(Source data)
:::::

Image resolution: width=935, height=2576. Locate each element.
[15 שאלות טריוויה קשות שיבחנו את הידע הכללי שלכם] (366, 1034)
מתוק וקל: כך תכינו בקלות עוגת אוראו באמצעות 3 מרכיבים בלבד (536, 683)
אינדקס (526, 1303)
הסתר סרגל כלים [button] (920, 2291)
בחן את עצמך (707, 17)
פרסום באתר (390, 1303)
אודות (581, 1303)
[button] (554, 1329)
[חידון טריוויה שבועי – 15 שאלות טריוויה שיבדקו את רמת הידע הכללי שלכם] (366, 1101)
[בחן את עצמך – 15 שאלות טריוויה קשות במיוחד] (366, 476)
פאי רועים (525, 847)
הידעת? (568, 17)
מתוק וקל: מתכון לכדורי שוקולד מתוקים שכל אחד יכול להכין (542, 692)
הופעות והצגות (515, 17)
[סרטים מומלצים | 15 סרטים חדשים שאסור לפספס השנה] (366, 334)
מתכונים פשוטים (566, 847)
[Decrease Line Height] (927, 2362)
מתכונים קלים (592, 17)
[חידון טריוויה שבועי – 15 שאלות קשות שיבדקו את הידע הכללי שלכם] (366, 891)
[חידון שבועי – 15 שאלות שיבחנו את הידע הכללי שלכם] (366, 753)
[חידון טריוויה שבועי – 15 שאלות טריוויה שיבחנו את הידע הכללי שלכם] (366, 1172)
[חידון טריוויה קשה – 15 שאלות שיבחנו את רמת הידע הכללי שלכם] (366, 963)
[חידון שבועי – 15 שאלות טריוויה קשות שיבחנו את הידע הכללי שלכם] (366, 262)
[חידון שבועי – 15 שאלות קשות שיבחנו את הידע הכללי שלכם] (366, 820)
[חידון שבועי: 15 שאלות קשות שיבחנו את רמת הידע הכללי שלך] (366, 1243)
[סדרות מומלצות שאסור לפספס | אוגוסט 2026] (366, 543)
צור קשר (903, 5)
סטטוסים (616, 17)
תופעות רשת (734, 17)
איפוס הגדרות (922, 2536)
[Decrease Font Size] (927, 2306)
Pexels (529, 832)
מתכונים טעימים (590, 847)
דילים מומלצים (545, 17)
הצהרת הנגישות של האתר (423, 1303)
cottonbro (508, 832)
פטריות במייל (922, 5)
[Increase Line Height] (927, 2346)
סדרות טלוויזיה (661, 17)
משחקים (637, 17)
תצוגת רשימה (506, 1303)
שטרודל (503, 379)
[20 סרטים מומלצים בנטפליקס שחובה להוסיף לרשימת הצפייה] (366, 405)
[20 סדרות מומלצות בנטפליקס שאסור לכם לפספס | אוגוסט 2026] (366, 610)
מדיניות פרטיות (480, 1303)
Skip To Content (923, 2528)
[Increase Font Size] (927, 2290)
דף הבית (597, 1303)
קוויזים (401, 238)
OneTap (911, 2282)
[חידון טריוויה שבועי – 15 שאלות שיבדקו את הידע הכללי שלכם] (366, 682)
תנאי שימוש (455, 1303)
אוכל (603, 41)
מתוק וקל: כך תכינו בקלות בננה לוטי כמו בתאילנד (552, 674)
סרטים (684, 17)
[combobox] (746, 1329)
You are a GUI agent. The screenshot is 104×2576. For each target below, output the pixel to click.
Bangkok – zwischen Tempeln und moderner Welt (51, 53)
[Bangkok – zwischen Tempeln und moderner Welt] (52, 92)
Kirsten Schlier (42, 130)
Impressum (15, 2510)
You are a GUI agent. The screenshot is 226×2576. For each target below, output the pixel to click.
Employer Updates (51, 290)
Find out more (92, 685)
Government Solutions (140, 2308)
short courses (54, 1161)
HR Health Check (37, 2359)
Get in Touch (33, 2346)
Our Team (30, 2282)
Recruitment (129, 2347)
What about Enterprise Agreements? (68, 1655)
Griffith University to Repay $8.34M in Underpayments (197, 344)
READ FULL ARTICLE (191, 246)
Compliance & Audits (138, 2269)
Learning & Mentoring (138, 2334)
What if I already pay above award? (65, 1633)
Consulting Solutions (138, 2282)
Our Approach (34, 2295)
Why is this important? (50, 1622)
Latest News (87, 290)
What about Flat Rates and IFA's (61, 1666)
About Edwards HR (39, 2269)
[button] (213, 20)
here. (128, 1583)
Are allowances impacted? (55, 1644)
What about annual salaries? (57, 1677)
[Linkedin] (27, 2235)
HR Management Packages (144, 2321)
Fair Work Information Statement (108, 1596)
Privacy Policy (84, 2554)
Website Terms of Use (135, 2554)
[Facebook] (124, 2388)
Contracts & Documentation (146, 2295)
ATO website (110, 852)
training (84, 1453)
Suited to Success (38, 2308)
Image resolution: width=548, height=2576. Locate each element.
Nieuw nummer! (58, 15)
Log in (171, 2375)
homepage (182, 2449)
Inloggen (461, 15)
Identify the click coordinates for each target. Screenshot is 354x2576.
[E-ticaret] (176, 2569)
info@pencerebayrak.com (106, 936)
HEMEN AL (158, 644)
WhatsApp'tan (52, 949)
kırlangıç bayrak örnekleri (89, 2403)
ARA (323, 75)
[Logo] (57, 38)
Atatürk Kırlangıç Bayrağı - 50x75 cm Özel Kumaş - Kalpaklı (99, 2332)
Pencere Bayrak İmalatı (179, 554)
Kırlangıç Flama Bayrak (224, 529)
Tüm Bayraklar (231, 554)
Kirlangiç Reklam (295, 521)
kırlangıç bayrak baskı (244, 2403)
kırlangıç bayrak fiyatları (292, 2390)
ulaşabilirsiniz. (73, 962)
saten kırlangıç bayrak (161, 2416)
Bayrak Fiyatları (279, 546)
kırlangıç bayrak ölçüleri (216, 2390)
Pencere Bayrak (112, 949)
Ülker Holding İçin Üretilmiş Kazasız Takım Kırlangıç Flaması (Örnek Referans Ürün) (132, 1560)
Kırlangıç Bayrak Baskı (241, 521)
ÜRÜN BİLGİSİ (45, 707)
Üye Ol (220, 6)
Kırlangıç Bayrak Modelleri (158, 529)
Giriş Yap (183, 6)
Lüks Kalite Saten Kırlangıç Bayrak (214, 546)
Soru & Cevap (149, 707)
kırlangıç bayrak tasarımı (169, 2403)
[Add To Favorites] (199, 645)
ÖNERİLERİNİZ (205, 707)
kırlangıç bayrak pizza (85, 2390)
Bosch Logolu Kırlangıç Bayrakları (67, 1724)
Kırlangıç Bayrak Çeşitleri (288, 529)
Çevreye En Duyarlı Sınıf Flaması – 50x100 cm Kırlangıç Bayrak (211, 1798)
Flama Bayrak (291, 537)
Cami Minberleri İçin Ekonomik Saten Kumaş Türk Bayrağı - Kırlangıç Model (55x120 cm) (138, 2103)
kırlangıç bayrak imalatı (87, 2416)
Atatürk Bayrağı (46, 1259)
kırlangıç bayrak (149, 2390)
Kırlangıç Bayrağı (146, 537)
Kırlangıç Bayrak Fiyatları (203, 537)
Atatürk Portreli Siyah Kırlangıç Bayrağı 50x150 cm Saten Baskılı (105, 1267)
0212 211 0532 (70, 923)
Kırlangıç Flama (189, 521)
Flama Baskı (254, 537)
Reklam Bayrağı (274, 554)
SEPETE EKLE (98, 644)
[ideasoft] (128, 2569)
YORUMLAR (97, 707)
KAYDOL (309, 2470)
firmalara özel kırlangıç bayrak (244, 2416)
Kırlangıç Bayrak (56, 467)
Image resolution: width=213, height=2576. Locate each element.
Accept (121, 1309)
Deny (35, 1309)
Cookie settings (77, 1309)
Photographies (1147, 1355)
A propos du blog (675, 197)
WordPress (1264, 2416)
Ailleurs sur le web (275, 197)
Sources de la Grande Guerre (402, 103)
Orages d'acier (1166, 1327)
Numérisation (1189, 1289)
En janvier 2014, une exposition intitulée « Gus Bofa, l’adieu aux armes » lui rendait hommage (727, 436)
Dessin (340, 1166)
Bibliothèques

:::::

**PROBLEM DETAILS:** Look above for the line containing "[חידון טריוויה שבועי – 15 שאלות שיבדקו". Output from there through the line containing "What about Flat Rates and IFA's (61, 1666)", exactly and inclusively.

**REPLY:**
[חידון טריוויה שבועי – 15 שאלות שיבדקו את הידע הכללי שלכם] (366, 682)
תנאי שימוש (455, 1303)
אוכל (603, 41)
מתוק וקל: כך תכינו בקלות בננה לוטי כמו בתאילנד (552, 674)
סרטים (684, 17)
[combobox] (746, 1329)
You are a GUI agent. The screenshot is 104×2576. For each target below, output the pixel to click.
Bangkok – zwischen Tempeln und moderner Welt (51, 53)
[Bangkok – zwischen Tempeln und moderner Welt] (52, 92)
Kirsten Schlier (42, 130)
Impressum (15, 2510)
You are a GUI agent. The screenshot is 226×2576. For each target below, output the pixel to click.
Employer Updates (51, 290)
Find out more (92, 685)
Government Solutions (140, 2308)
short courses (54, 1161)
HR Health Check (37, 2359)
Get in Touch (33, 2346)
Our Team (30, 2282)
Recruitment (129, 2347)
What about Enterprise Agreements? (68, 1655)
Griffith University to Repay $8.34M in Underpayments (197, 344)
READ FULL ARTICLE (191, 246)
Compliance & Audits (138, 2269)
Learning & Mentoring (138, 2334)
What if I already pay above award? (65, 1633)
Consulting Solutions (138, 2282)
Our Approach (34, 2295)
Why is this important? (50, 1622)
Latest News (87, 290)
What about Flat Rates and IFA's (61, 1666)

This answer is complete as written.